Loading profiles in the case study 2.
Figure 9 depicts the maximum von misses stress along with maximums of components of principal stresses in the plaque and the intima layer. It can be observed that mid principal stresses for modified designs in both plaque and intima and compressive max principal stress for I25 and I35 induced in the plaque were more than those of U design. However, all other stress components are less for modified designs in comparison with the U design. Among modified stents, although the discrepancies in the stress components were not remarkable, the minimum von misses stress in the intima induced by I55 and I35 and minimum von misses, tensile max principal stress, and compressive max principal in the plaque were for I55. As mentioned before, cell proliferation compels cardiologist to use the stents by which the lower stress induced while higher lumen gain is obtained. The results of this case study showed that the I35 and I55 stent design has these advantages.

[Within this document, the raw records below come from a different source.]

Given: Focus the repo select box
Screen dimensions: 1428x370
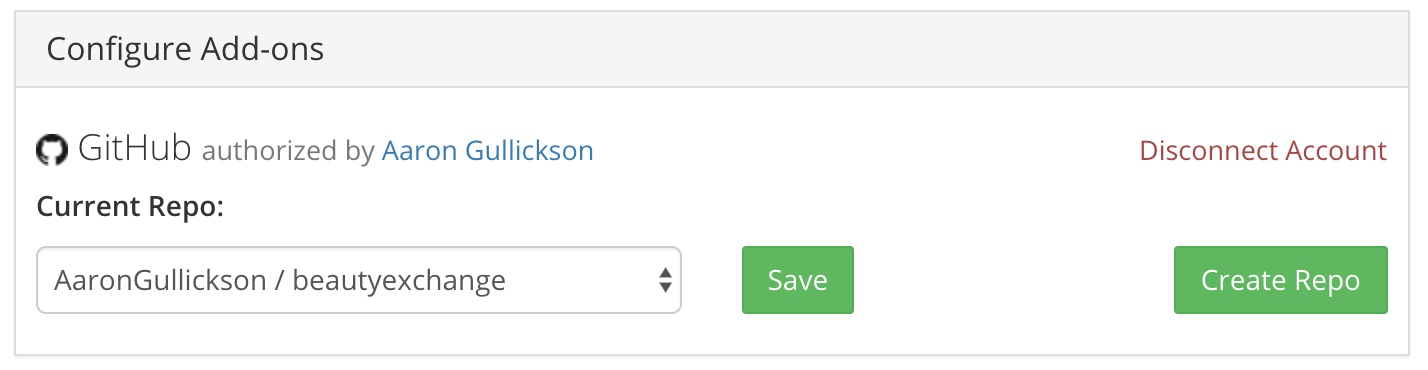Looking at the screenshot, I should (x=359, y=280).
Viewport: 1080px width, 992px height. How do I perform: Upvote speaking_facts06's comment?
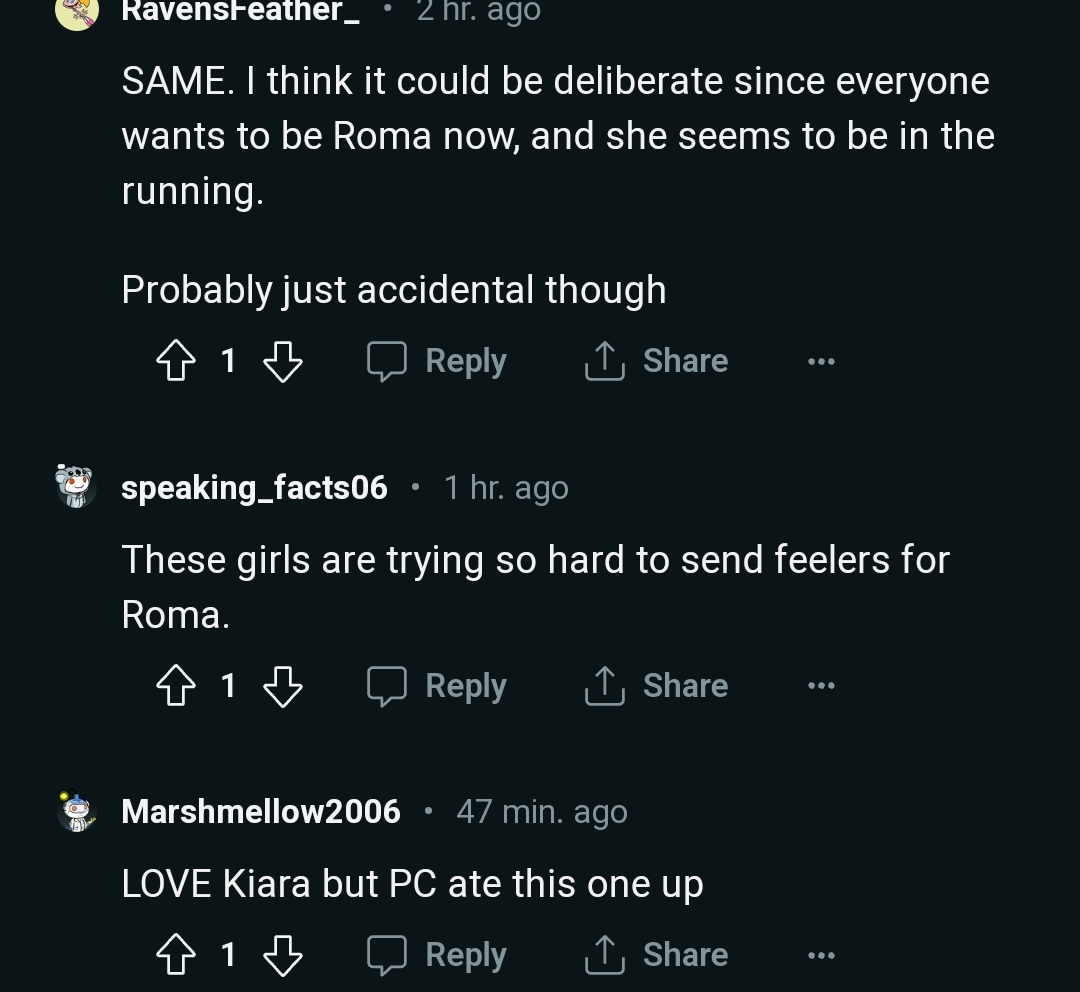coord(176,686)
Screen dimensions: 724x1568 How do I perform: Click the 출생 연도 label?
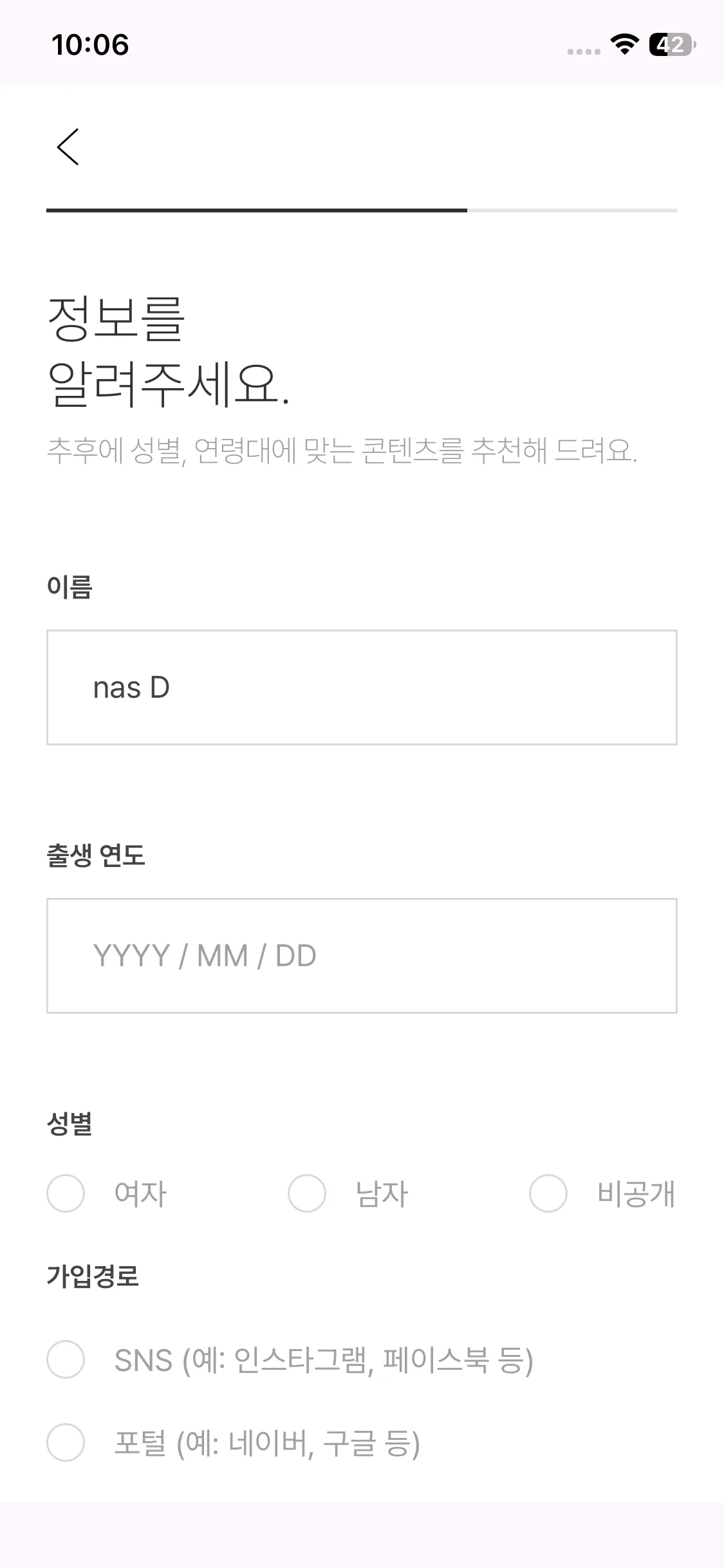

Maximum stress components in the Intima (a) von misses and max principal; (b) mid and min principal; (c) compressive max principal and in the Plaque; (d) von misses and max principal; (e) mid and min principal; (f) compressive max principal in the case study 2.

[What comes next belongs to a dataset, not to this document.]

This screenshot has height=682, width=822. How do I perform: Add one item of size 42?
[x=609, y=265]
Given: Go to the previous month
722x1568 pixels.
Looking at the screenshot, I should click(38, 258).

One of the most important problems in the stent placement corresponds to the non-uniform expansion of these biomedical devices. This problem can be ascribed to the different thickness values of the plaque at different parts along the artery which causes the stents to recoil non-uniformly at these parts. In this paper, it was tried to obtain conditions according which the stent expansion would occur in a uniform manner. In this direction the effect of geometrical parameters on the expansion behavior of five stents with J & J Palmaz-Schatz design were investigated. In order to numerically study the stent delivery procedure, nonlinear finite element simulation was utilized. The thickness of the first cell of the stents was a distinguishing, geometrical factor. Four stents had variable strut thickness of different magnitudes while the other was a uniform-strut-thickness stent.
In the first case study of the current work, the same load profile was applied to all five designs. Thus the mechanical responses along with their effects on the artery were investigated. The results showed that the recoiling behavior of the stent could be improved when the thickness of the first cell would increase up to 35 percent. Moreover, the most uniform section in the stented part of the artery can be achieved by using I35. In the second case study, different load profiles were applied to all designs. The results of this part indicated that all modified designs caused lower von misses stresses in the plaque and the intima layer. The lowest maximum von misses stress in the plaque induced by I55 and in the intima layer induced by I55 and I35. According to the results, it seems that there exists an optimum point for the strut thickness in which the design could results in improved mechanical responses such as minimal recoiling, lower magnitudes of stress induced in the artery, and uniform expansion; the latter is a decisive factor in the success of a stent deployment process. Future works include investigating and determining such optimal design satisfying experimental constraints of fabrication.
Conflict of interest
The authors have no conflict of interest to report.